## Challenge
Reproduce the lines below exactly as they appear, from the line containing "Viewport: 1300px width, 700px" through the line containing "(x=706, y=98)", inclusive.

## Input material
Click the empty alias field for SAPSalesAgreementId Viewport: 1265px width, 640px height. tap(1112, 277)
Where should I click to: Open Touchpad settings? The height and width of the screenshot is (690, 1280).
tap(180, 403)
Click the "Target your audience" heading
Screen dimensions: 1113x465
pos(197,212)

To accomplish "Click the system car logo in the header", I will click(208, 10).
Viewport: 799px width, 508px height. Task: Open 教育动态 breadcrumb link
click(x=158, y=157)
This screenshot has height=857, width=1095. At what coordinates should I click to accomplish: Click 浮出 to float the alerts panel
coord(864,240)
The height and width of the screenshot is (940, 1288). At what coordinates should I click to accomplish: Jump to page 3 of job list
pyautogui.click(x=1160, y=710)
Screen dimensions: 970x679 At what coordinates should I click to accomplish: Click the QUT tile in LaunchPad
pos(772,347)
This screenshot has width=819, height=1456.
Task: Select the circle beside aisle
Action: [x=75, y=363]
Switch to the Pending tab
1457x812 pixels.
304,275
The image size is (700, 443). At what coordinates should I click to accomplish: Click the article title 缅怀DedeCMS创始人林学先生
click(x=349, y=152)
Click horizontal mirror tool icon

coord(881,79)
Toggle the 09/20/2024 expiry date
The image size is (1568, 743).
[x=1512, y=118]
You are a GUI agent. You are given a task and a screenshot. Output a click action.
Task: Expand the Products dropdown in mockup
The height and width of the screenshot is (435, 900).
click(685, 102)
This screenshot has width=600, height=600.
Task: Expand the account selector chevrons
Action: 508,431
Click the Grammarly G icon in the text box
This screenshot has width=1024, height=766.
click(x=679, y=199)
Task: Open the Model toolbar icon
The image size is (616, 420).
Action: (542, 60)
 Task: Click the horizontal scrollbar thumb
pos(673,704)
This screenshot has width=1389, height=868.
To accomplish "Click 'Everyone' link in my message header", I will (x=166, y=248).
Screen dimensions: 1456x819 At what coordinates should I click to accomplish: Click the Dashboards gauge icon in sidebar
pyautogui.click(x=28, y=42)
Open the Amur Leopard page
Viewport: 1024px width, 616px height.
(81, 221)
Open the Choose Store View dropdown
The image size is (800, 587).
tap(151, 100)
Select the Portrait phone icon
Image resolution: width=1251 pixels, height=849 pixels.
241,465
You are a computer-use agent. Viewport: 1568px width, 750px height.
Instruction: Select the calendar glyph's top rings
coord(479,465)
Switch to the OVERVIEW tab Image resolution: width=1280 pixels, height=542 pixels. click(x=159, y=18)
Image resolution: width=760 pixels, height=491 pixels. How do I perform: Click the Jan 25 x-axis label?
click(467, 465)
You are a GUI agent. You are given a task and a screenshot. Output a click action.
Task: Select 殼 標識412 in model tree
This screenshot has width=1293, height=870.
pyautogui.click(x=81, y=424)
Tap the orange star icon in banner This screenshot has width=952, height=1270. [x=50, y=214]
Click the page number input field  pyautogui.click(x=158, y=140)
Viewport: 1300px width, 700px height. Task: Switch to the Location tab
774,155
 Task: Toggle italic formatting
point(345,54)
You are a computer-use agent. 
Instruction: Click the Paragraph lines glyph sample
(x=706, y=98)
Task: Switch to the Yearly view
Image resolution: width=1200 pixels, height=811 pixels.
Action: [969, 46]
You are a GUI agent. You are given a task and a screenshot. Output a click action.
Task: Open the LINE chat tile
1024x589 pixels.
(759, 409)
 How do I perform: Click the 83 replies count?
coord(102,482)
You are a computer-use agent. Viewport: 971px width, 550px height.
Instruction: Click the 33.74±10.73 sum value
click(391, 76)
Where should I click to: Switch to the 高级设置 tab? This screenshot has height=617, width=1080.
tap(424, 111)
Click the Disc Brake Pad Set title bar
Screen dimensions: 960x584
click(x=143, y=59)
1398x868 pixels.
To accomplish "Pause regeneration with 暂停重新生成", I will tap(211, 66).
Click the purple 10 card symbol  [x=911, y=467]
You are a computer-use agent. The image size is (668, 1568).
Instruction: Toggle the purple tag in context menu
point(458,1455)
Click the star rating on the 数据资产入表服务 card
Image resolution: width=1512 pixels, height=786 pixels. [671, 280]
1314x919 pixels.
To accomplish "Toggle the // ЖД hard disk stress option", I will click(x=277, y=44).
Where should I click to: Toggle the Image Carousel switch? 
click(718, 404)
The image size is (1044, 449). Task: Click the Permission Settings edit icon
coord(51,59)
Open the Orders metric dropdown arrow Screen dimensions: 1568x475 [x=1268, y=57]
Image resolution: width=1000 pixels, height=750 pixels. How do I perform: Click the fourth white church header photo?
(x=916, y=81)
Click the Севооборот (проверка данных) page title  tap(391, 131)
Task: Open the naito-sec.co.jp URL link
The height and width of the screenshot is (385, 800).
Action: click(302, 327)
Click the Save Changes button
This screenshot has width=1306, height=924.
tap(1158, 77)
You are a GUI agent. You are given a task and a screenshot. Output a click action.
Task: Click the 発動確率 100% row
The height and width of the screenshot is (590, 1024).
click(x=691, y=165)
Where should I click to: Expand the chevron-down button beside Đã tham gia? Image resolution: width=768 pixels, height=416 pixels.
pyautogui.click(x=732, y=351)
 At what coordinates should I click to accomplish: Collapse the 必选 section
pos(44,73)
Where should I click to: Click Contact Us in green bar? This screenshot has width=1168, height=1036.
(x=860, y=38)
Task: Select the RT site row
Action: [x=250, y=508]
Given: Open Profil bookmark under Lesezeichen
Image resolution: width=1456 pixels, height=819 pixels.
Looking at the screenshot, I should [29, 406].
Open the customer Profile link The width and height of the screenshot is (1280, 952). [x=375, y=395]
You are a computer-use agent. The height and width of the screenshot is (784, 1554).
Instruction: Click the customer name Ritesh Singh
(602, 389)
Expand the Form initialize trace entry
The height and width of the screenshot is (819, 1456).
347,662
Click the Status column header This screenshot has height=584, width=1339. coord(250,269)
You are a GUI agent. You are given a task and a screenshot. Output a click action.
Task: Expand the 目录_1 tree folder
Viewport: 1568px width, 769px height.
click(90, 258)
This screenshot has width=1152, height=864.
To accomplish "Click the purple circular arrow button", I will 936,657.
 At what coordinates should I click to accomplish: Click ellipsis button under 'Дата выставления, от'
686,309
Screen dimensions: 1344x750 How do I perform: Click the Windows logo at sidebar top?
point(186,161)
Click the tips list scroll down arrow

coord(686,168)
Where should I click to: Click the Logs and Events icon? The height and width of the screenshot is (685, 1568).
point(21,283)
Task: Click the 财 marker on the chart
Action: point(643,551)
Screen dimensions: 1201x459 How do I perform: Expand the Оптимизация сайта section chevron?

## Result
Viewport: 1300px width, 700px height. Task: Switch to the Location tab
774,155
 Task: Toggle italic formatting
point(345,54)
You are a computer-use agent. 
Instruction: Click the Paragraph lines glyph sample
(x=706, y=98)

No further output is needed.